[GIVEN DATA start]

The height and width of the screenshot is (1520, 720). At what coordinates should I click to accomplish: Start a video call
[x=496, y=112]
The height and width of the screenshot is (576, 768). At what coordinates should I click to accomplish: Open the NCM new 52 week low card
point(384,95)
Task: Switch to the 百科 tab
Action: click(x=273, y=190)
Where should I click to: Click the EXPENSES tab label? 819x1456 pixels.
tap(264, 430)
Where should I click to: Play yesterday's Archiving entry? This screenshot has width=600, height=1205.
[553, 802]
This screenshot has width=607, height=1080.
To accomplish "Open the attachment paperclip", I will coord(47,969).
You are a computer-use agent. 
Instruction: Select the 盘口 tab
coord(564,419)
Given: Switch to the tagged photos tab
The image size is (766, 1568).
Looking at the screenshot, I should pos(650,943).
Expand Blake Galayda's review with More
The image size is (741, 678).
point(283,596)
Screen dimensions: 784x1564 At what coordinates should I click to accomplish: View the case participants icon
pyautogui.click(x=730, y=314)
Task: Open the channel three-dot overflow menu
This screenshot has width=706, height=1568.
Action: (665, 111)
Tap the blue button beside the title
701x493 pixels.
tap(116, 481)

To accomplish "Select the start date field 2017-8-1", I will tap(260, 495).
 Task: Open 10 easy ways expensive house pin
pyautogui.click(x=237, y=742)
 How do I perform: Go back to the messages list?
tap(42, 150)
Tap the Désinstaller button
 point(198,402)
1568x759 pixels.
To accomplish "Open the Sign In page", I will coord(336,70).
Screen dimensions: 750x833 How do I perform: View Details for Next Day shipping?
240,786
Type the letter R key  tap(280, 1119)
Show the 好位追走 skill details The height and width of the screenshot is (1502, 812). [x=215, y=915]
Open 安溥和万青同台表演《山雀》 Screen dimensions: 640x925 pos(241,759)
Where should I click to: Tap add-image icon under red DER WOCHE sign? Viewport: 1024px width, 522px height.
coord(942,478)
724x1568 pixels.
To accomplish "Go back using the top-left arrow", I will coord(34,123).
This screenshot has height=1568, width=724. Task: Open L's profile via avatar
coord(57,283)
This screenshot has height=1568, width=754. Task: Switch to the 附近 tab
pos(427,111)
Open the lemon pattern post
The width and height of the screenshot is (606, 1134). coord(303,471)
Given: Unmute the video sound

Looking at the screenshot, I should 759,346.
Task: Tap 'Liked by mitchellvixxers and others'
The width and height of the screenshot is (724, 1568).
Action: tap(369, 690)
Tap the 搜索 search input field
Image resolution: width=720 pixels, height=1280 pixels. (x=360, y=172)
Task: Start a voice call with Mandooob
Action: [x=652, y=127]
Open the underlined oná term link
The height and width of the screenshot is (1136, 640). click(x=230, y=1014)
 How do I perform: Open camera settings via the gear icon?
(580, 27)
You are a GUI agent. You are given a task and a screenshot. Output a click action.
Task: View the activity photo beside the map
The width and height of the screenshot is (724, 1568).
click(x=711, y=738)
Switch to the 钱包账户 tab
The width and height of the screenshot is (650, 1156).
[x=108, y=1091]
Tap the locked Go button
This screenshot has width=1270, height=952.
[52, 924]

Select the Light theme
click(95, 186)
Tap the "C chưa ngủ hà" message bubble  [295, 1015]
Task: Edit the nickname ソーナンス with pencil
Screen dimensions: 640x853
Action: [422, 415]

[GIVEN DATA end]

◆ AIM
Please reproduce all of the material above line for line, keeping every character unchanged.

◆ CORRECT ANSWER
The height and width of the screenshot is (1520, 720). At what coordinates should I click to accomplish: Start a video call
[x=496, y=112]
The height and width of the screenshot is (576, 768). At what coordinates should I click to accomplish: Open the NCM new 52 week low card
point(384,95)
Task: Switch to the 百科 tab
Action: click(x=273, y=190)
Where should I click to: Click the EXPENSES tab label? 819x1456 pixels.
tap(264, 430)
Where should I click to: Play yesterday's Archiving entry? This screenshot has width=600, height=1205.
[553, 802]
This screenshot has width=607, height=1080.
To accomplish "Open the attachment paperclip", I will coord(47,969).
You are a computer-use agent. 
Instruction: Select the 盘口 tab
coord(564,419)
Given: Switch to the tagged photos tab
The image size is (766, 1568).
Looking at the screenshot, I should pos(650,943).
Expand Blake Galayda's review with More
The image size is (741, 678).
point(283,596)
Screen dimensions: 784x1564 At what coordinates should I click to accomplish: View the case participants icon
pyautogui.click(x=730, y=314)
Task: Open the channel three-dot overflow menu
This screenshot has width=706, height=1568.
Action: (665, 111)
Tap the blue button beside the title
701x493 pixels.
tap(116, 481)

To accomplish "Select the start date field 2017-8-1", I will tap(260, 495).
 Task: Open 10 easy ways expensive house pin
pyautogui.click(x=237, y=742)
 How do I perform: Go back to the messages list?
tap(42, 150)
Tap the Désinstaller button
 point(198,402)
1568x759 pixels.
To accomplish "Open the Sign In page", I will coord(336,70).
Screen dimensions: 750x833 How do I perform: View Details for Next Day shipping?
240,786
Type the letter R key  tap(280, 1119)
Show the 好位追走 skill details The height and width of the screenshot is (1502, 812). [x=215, y=915]
Open 安溥和万青同台表演《山雀》 Screen dimensions: 640x925 pos(241,759)
Where should I click to: Tap add-image icon under red DER WOCHE sign? Viewport: 1024px width, 522px height.
coord(942,478)
724x1568 pixels.
To accomplish "Go back using the top-left arrow", I will coord(34,123).
This screenshot has height=1568, width=724. Task: Open L's profile via avatar
coord(57,283)
This screenshot has height=1568, width=754. Task: Switch to the 附近 tab
pos(427,111)
Open the lemon pattern post
The width and height of the screenshot is (606, 1134). coord(303,471)
Given: Unmute the video sound

Looking at the screenshot, I should 759,346.
Task: Tap 'Liked by mitchellvixxers and others'
The width and height of the screenshot is (724, 1568).
Action: tap(369, 690)
Tap the 搜索 search input field
Image resolution: width=720 pixels, height=1280 pixels. (x=360, y=172)
Task: Start a voice call with Mandooob
Action: [x=652, y=127]
Open the underlined oná term link
The height and width of the screenshot is (1136, 640). click(x=230, y=1014)
 How do I perform: Open camera settings via the gear icon?
(580, 27)
You are a GUI agent. You are given a task and a screenshot. Output a click action.
Task: View the activity photo beside the map
The width and height of the screenshot is (724, 1568).
click(x=711, y=738)
Switch to the 钱包账户 tab
The width and height of the screenshot is (650, 1156).
[x=108, y=1091]
Tap the locked Go button
This screenshot has width=1270, height=952.
[52, 924]

Select the Light theme
click(95, 186)
Tap the "C chưa ngủ hà" message bubble  [295, 1015]
Task: Edit the nickname ソーナンス with pencil
Screen dimensions: 640x853
Action: [422, 415]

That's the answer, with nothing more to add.